# Release trigger counter based on key position (sample length)



## KrisY (Mar 28, 2018)

I got an instrument that has release samples. The groups have key ranges from C0 or below up to C5. The lengths of the samples are also very different, from *40s* at *C0* to *10s* at *C5*.

When *release trigger counter* is used to control the release sample volume over time (0-25s), the different key ranges that range in sample length can´t really be used over a whole layer. The volume of release samples at C5 is way to high compared to the correct volume at C0. Since this is an entirely time based control, it is not possible to work with on these samples, key instruments.

So, while volume control is possible individually through the *key position* modulator, it´s not possible to use the key position module to _modulate_ the release trigger counter module, not from what I can see. But that would be ideal.

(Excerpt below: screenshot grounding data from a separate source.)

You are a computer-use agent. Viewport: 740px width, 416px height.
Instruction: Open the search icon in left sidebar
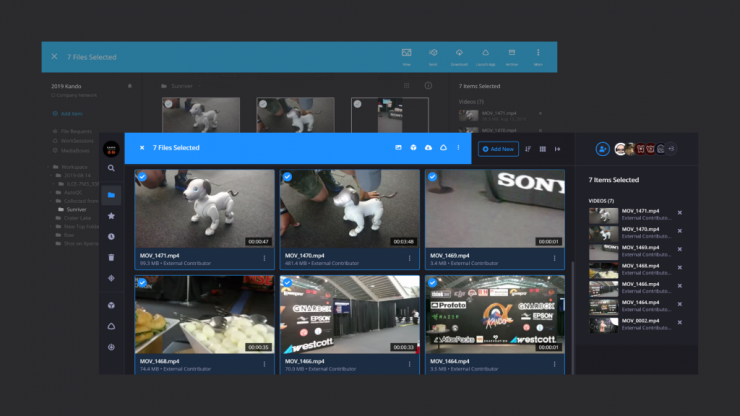point(111,168)
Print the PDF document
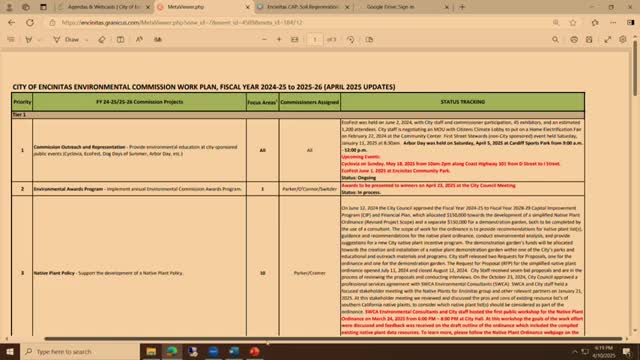The height and width of the screenshot is (360, 640). (x=574, y=40)
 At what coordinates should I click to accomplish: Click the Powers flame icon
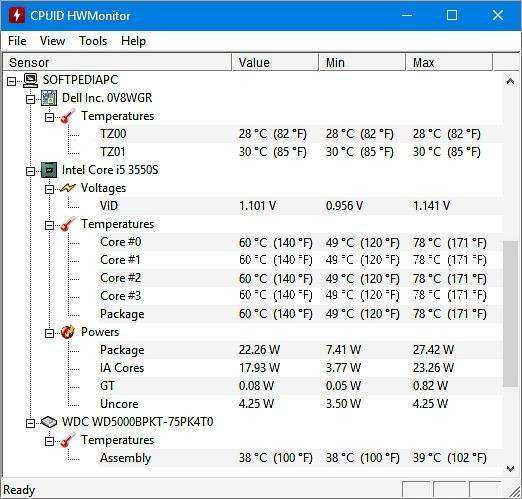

If this is not possible, is there another way to do this? Is there a way to control the release trigger counter´s percent value by key position?

This is surely an issue with every key instrument ever produced including release samples.

I have around 4-5 key-release sample groups in need of modulation and filtering, but the current method I´m contemplating is to divide the key rangers manually in different groups. This is not ideal as it is going to require a ton of different groups (up to about 30-40 groups just for one of several release groups, when divided).

Thanks for any help!


----------



## shapednoise (Mar 28, 2018)

Xlnt question. 
I'm watching with interest!


----------



## KrisY (Mar 28, 2018)

shapednoise said:


> Xlnt question.
> I'm watching with interest!



Welcome to the interest panel, shapednoise!  Here´s another thread from another user who is having / had the same issue. Note length based release trigger counter volume control:

https://vi-control.net/community/threads/release-trigger-counter-and-key-position.54385/

I´ve opted for some _hints_ on his final solution over there too.


----------



## EvilDragon (Mar 29, 2018)

The way to tweak this is by using the modulation shaper in table mode on the release trigger counter modulator. This way you can adjust the amount of volume decrease for each key separately.


----------



## KrisY (Mar 29, 2018)

EvilDragon said:


> The way to tweak this is by using the modulation shaper in table mode on the release trigger counter modulator. This way you can adjust the amount of volume decrease for each key separately.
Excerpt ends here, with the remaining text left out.